2009 Annual Report
1a.Objectives (from AD-416)
1: Determine the effects of the radiation on several cognitive and motor behaviors (e.g., Morris water maze), and in addition examine additional new ones (e.g., elevated + maze).
2: Determine whether pre-feeding with Blueberry (BB) or Strawberry (SB) at 2-4% of the diet will prevent the radiation induced deficits in these parameters.
3: We will utilize several techniques (see approach) to assess the changes in several markers of phosphorylation that are important in cell signaling and neurogenesis.
1b.Approach (from AD-416)
The effects of Strawberry (SB) and/or Blueberry (BB) dietary supplementations (8 wks)(control, 2% BB, 2% SB or 1% each SB/BB extracts in the diet for 8 weeks) will be examined in non-irradiated or irradiated (4 mo Sprague Dawley) rats using cognitive and motor tasks. The tests utilized will be age-sensitive motor (inclined screen) and cognitive behaviors (Morris water maze performance, elevated plus maze, sensorimotor gating). We will then determine the effects of the supplementations on neuronal signaling and correlate these with alterations in behavioral parameters determined. We will utilize several techniques (e.g., Western blot analyses and immunocytochemistry) to assess the changes in several markers of phosphorylation that are important in cell communication and neurogenesis (e.g., calcium-dependent protein kinase C, PKC; extracellular signal regulated kinases, ERK).
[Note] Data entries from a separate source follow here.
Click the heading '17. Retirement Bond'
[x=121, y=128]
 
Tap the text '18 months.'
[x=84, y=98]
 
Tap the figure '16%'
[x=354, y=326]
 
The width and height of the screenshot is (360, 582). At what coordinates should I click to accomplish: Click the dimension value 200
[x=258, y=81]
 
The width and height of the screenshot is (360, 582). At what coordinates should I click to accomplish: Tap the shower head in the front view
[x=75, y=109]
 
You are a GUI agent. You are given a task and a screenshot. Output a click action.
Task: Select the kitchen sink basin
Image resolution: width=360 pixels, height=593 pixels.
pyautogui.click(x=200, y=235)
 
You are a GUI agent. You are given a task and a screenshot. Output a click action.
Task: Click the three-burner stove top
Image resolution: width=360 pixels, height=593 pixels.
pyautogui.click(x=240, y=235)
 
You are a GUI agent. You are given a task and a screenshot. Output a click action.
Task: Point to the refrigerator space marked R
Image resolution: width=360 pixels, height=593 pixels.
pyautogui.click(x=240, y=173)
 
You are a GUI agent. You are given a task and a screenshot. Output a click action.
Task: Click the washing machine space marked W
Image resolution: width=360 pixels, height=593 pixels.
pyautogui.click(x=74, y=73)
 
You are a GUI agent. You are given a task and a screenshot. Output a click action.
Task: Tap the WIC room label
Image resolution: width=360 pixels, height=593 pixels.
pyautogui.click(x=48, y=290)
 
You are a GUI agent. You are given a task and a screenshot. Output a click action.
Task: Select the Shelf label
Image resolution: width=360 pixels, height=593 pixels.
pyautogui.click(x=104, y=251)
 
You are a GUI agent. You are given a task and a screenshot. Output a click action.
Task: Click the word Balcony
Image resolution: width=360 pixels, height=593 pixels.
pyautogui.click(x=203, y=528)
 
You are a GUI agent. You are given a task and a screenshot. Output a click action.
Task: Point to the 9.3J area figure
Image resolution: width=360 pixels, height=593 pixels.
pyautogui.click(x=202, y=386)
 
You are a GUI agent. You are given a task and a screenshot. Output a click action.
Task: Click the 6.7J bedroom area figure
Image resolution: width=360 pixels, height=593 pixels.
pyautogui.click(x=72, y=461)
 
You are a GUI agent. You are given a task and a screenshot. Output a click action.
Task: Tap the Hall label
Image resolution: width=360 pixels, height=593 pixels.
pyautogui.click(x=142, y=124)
Previous work has shown that exposure to heavy particle irradiation produces neurochemical and cognitive deficits in young animals that are characteristic of much older animals. As a result, it has been suggested that exposure to heavy particles can produce “accelerated aging.” Over the last several years of this project in collaboration with a scientist from UMBC, we have primarily examined the effects of 56Fe irradiation. However, on long-duration missions outside the magnetosphere, astronauts will be exposed to different types of heavy particles, necessitating the evaluation of the neurochemical and behavioral toxicity of other types of heavy particles, such as 16-Oxygen (O). We found that irradiation with 16-O did not affect markers of inflammation or cognition. There were no differences between the groups in hippocampal OX6 expression, a marker of activated microglia, which can cause neuronal damage when in an inflammatory state. Additionally, in the dentate gyrus, there were no differences between the groups in GFAP expression, which is upregulated by astrocytes when they become activated. There were no differences between the groups in spatial learning and memory as measured by both latency to find the platform and probe trial measures such as percent time spent in the platform quadrant and crossings of the previous platform position. These data suggest that 16-O particle irradiation did not increase inflammation or causes deficits in cognitive behavior in rats. However, more studies are needed to establish the effects of higher, or perhaps lower, doses on these and other endpoints, including different markers of inflammation.